Data-Driven Stabilisation of Unstable Periodic Orbits of the Three-Body Problem

TL;DR

The paper tackles stabilising unstable periodic orbits in the chaotic, volume-preserving three-body problem by learning local Poincaré maps with SINDy using a novel augmentation strategy around known UPOs. It then computes low-energy, state-dependent control impulses via convex linear matrix inequalities to drive trajectories toward the target UPO along its local stable manifold. The key contributions are a data-efficient mapping approach (as few as 55 data points), a verifiable control design, and successful stabilization of both planar Lyapunov and non-planar halo UPOs, with broader implications for celestial mechanics and other conservative or dissipative systems. The work offers a practical and interpretable framework for energy-efficient chaos control with potential extensions to robotics, plasma, and fluid dynamics.

Abstract

Many different models of the physical world exhibit chaotic dynamics, from fluid flows and chemical reactions to celestial mechanics. The study of the three-body problem (3BP) and its many different families of unstable periodic orbits (UPOs) have provided fundamental insight into chaotic dynamics as far back as the 19th century. The 3BP, a conservative system, is inherently challenging to sample due to its volume-preservation property. In this paper we present an interpretable data-driven approach for the state-dependent control of UPOs in the 3BP, through leveraging the inherent sensitivity of chaos and the local manifold structure. We overcome the sampling challenge by utilising prior knowledge of UPOs and a novel augmentation strategy. This enables sample-efficient discovery of a verifiable and accurate local Poincaré map in as few as 55 data points. We suggest that the Poincaré map is best discovered at a surface of section where the norm of the monodromy matrix, i.e. the local sensitivity to small perturbations, is the smallest.
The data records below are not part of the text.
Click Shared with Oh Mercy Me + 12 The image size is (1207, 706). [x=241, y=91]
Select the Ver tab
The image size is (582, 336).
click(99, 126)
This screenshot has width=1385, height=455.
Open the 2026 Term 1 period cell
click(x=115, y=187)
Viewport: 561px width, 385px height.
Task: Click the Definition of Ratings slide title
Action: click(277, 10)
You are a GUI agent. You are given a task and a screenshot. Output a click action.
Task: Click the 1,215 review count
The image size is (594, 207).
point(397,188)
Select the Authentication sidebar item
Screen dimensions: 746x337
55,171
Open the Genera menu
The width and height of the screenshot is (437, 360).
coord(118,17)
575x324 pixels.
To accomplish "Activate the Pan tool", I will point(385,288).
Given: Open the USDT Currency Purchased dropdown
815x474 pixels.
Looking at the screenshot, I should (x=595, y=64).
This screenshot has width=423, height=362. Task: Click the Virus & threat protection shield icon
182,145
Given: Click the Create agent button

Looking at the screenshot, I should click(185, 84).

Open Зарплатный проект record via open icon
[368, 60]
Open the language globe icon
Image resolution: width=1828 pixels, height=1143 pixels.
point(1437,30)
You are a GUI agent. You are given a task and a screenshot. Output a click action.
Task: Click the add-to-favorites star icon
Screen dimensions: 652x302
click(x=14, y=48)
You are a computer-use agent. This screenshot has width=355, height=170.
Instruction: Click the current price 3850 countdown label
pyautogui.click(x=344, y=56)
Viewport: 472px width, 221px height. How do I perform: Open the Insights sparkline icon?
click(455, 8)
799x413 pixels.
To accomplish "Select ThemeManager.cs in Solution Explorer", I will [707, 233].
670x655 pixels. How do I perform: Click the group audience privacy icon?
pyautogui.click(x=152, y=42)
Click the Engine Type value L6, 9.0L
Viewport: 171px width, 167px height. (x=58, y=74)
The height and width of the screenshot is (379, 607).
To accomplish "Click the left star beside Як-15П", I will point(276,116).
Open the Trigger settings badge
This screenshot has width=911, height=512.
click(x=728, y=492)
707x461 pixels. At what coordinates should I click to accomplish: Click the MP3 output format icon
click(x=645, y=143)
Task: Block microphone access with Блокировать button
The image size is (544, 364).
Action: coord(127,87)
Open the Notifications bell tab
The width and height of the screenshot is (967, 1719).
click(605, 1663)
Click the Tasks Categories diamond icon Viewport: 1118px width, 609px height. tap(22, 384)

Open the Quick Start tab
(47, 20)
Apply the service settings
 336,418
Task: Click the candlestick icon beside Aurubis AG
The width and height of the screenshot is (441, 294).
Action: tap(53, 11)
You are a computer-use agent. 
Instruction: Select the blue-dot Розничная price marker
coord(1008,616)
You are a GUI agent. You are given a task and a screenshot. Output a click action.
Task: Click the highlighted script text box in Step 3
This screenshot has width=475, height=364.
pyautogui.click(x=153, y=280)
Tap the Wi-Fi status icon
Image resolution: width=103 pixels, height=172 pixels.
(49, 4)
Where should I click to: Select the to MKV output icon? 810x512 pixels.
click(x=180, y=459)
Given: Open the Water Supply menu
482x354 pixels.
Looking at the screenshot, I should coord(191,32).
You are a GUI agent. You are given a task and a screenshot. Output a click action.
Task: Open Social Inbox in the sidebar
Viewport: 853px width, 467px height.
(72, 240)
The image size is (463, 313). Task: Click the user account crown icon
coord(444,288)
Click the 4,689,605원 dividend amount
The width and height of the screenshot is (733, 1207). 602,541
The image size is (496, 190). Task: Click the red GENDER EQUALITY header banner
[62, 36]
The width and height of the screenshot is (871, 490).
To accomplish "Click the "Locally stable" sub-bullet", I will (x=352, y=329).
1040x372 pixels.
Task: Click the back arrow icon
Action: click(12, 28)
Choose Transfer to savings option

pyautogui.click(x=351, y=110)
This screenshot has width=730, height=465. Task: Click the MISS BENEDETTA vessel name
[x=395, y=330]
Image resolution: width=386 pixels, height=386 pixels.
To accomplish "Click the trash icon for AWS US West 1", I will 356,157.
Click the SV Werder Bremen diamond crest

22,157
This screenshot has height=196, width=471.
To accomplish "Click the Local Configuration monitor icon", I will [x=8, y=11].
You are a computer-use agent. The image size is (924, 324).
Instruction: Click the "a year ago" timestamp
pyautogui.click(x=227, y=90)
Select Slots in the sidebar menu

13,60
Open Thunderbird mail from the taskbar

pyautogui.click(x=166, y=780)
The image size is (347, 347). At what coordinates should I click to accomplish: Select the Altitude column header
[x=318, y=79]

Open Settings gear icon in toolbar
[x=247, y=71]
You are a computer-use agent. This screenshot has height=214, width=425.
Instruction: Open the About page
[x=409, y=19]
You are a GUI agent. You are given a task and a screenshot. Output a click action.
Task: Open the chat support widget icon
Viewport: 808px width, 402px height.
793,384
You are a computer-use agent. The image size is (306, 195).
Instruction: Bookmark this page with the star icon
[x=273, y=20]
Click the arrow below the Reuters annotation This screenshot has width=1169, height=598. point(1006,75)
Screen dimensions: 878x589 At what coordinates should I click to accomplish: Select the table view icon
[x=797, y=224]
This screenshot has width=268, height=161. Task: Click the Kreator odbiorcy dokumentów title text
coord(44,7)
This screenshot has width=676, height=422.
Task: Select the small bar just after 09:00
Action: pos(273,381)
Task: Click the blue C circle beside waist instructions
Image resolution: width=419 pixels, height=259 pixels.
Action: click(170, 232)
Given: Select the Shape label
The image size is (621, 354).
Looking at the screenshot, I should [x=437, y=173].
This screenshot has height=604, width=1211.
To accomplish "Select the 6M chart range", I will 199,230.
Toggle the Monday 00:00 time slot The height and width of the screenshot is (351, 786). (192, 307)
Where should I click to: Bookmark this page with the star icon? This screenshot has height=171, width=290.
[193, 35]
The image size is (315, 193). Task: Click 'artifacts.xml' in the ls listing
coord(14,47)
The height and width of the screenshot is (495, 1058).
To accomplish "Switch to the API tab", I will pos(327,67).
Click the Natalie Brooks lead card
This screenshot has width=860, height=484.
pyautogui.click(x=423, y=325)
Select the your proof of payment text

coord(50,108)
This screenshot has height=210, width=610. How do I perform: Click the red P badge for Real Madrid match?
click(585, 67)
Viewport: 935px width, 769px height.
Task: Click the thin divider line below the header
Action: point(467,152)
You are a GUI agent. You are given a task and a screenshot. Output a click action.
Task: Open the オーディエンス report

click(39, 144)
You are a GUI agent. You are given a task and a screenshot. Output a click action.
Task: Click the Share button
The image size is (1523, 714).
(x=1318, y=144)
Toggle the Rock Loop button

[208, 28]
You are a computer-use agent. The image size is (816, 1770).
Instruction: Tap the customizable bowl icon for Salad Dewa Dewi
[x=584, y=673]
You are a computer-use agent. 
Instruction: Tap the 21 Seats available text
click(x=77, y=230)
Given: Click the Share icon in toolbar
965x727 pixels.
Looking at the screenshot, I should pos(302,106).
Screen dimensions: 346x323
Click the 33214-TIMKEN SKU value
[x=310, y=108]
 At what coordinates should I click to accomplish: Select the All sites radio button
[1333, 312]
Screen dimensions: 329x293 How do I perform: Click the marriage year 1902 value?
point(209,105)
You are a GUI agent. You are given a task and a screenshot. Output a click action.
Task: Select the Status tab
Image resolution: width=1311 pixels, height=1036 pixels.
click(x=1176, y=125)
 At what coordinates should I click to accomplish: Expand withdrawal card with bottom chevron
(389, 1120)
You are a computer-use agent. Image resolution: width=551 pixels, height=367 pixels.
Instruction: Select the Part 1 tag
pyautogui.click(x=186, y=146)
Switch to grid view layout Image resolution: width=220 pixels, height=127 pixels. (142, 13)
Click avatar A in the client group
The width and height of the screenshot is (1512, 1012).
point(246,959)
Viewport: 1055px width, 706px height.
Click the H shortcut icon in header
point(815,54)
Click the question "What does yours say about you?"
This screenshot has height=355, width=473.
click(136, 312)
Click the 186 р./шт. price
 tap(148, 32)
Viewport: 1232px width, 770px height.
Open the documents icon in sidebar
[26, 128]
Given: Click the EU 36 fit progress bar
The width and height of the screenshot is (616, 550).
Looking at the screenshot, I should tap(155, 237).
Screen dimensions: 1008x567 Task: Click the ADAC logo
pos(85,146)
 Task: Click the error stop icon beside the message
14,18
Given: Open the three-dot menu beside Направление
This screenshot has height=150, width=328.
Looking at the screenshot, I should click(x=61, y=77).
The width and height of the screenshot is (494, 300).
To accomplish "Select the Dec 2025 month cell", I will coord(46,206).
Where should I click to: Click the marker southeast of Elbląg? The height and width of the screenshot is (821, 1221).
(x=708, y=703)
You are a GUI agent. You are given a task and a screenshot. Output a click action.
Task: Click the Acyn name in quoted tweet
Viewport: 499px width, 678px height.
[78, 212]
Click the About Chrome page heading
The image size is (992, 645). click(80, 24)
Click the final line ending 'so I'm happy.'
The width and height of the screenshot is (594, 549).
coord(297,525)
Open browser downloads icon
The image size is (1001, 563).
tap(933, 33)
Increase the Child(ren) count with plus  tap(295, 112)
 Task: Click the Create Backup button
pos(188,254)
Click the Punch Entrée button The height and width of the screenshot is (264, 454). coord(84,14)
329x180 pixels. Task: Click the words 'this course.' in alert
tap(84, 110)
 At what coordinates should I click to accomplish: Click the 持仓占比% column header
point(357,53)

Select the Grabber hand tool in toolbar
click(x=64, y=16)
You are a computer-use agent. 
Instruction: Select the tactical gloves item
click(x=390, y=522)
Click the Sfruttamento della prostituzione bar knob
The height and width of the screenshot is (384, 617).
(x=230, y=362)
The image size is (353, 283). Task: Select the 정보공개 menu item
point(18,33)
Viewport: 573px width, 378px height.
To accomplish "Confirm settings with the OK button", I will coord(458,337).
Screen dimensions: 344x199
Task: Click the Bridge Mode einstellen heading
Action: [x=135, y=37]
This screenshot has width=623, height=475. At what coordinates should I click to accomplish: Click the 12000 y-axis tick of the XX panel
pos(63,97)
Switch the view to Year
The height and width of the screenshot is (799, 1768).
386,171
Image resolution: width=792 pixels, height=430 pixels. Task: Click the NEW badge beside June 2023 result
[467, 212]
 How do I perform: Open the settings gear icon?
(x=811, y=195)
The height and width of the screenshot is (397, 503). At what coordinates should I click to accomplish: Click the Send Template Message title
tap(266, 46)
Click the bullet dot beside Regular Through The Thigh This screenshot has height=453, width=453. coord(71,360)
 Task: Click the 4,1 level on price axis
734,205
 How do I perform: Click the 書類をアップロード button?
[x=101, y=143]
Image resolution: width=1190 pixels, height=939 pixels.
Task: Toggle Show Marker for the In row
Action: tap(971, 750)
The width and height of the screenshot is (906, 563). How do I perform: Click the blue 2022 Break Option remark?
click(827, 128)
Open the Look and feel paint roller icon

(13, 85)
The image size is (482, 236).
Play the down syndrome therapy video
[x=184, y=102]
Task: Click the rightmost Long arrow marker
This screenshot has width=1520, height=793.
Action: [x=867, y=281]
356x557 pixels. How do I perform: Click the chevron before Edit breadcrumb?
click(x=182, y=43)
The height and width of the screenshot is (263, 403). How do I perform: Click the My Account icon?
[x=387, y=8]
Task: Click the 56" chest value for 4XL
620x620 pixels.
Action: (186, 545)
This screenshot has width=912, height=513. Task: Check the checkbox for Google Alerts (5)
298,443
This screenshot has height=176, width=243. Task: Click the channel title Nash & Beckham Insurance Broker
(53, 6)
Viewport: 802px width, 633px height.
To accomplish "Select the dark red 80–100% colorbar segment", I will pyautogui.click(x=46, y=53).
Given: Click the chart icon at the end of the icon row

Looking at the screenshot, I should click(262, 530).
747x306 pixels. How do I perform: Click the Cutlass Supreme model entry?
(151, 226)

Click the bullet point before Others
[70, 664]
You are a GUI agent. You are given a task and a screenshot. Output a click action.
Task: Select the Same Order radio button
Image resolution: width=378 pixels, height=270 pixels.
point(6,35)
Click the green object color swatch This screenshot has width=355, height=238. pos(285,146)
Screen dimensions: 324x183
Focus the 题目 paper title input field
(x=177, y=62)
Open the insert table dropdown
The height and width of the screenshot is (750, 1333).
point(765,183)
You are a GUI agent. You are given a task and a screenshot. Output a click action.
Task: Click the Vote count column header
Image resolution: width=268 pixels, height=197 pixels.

To stabilise the UPOs, we apply small velocity impulses once each period, determined by solving a convex system of linear matrix inequalities based on the linearised map. We constrain the norm of the decision variables used to solve this system, resulting in locally optimal velocity impulses directed along the local stable manifold. Critically, this behaviour is achieved in a computationally efficient manner. We demonstrate this sample-efficient and low-energy method across several orbit families in the 3BP, with potential applications ranging from robotics and spacecraft control to fluid dynamics.

Figures (12)

• Figure 1: Our method for stabilising a Lyapunov UPO: 1) Initial conditions of known UPOs are selected and small velocity perturbations added. The states $(x,\Dot{x},\Dot{y})$ are recorded at successive crossings of the surface of section $\Sigma = \{ (x,\Dot{x},\Dot{y})| y = 0, x < 0.84\}$. A Poincaré map is discovered using SINDy and linearised at the desired UPO $\mathbf{\bar{x}}$. 2) A controller $\mathbf{K}$ is found through solving a pole-placement problem using linear matrix inequalities with a constraint on the decision variables. 3) Constraint causes the magnitude of the eigenvalues to increase and aligns the impulse $\Delta v$ along the local stable manifold, a locally-optimal solution.
• Figure 2: Augmentation Strategy - We take the initial conditions of the desired UPO and $m$ UPOs centred around it in energy level, concatenating them into $\mathbf{\Bar{X}}$. Next, we add small positive and negative velocity perturbations $\delta v{}$ in $x$ and $y$ separately, to each UPO. These augmented initial conditions and the original $\mathbf{\Bar{X}}$ are concatenated into one initial conditions vector $\mathbf{X}_{ICs}$.
• Figure 3: Location of the unstable $L_1, L_2, L_3$ and stable $L_4,L_5$ Lagrange points of the Earth-Moon CR3BP in the orbital plane.
• Figure 4: Various $L_1$ Lyapunov orbits shown in the $x$-$y$ plane intersecting with the two surfaces of section, $\Sigma_{1,L}$ and $\Sigma_{2,L}$, we sample data from.
• Figure 5: Nonlinear inverse relationship between orbital period $T$ and Jacobi constant $C$ for the $L_1$ Lyapunov family, where all UPOs sit below the $L_1$ value of $C=3.1883$.